UN 'concerned' over detention of Rohingya who fled Bangladesh island

The United Nations refugee agency said it was concerned by reports that Bangladeshi police had arrested Rohingya refugees fleeing a controversial island camp and that others were hurt in a protest about conditions there.

Bangladesh has shifted 18,000 refugees out of a planned 100,000 to the low-lying silt island of Bhashan Char from squalid, cramped settlements on the mainland where 850,000 of them live.

With some of the Rohingya saying they were coerced into being relocated and that conditions on the island are poor, in recent weeks 59 of them were arrested after escaping.

The UNHCR said in a statement on Wednesday after a four-day visit to Bangladesh that it “remains concerned about reports of refugees being arrested and detained for attempting to leave Bhashan Char”.

While the UNHCR inspected the island on Monday, several thousand Rohingya held a protest against conditions there, with some throwing rocks and smashing windows, police said.

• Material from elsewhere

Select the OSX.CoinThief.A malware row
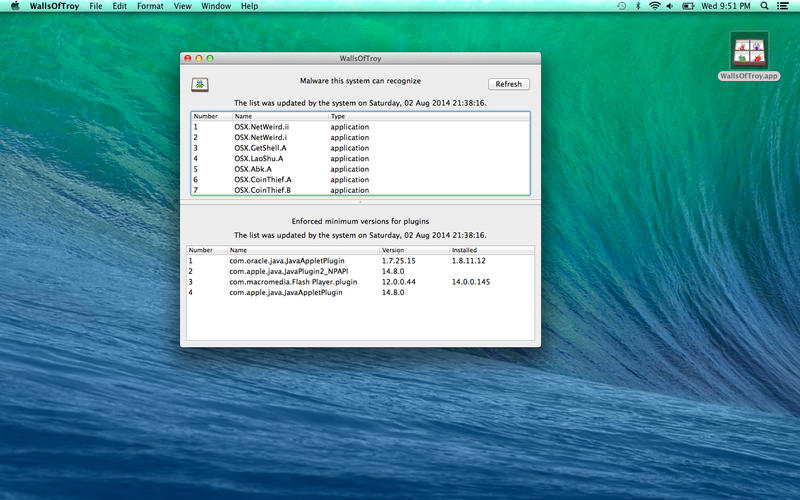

The UNHCR said it was “deeply concerned to learn of reports of refugees who were injured” during the demonstrations.

It added that those on the island, which critics say is vulnerable to the cyclones that hit the region, needed “access to meaningful livelihoods opportunities, skills development, education, health and access to cash to facilitate their daily lives”.

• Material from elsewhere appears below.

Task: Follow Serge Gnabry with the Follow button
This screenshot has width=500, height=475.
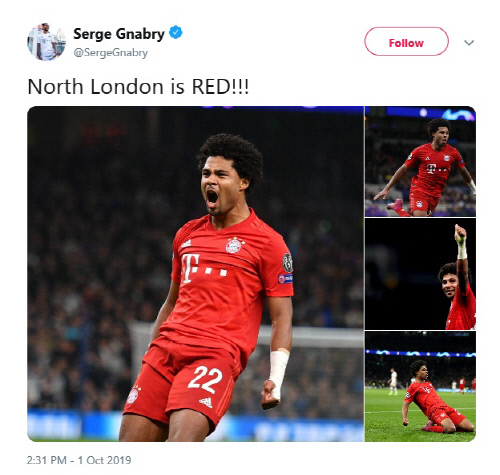Action: (406, 42)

It added that it “strongly discourages the use of relocation (from the mainland camps) to Bhashan Char as a punitive measure”, something which Bangladesh denies doing.

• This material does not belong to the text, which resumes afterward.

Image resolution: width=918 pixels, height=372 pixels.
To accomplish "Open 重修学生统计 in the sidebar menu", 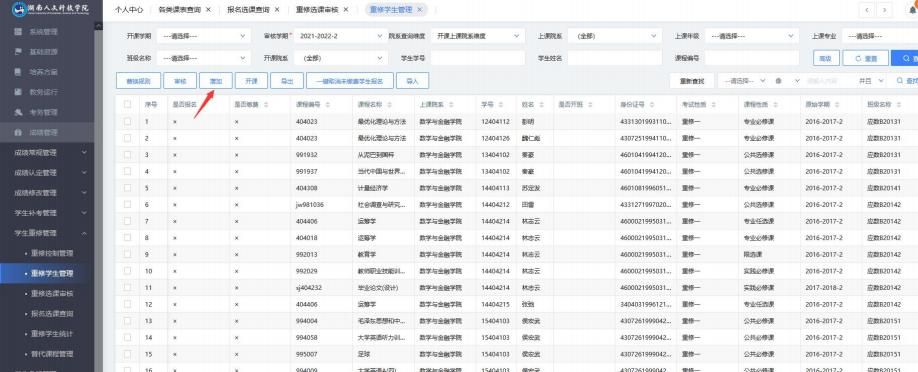I will tap(52, 334).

Two Rohingya refugees who fled the island recently told AFP hundreds of refugees have escaped but island police chief Mahe Alam put the number at fewer than 100.

“Bhashan Char has some potential, though the human and protection elements of refugees living there must be fully considered,” said UNHCR Assistant High Commissioner for Protection Gillian Triggs.

“They should have freedom of movement on the island and must be granted the possibility to return to Cox’s Bazar (on the mainland) and to maintain family connections with those in the camps,” said Triggs.

Most of the 850,000 Rohingya in Bangladesh had fled a brutal military offensive in neighbouring Myanmar in 2017 that UN investigators concluded was executed with “genocidal intent”.

Praising Bangladesh for its “humanitarian spirit”, the UNHCR said the recent military coup in Myanmar makes “prospects of voluntary repatriation in the short term more challenging”.

It also lauded efforts to stop the spread of coronavirus in the camps but “observed a reduced humanitarian presence in the camps and associated protection risks”.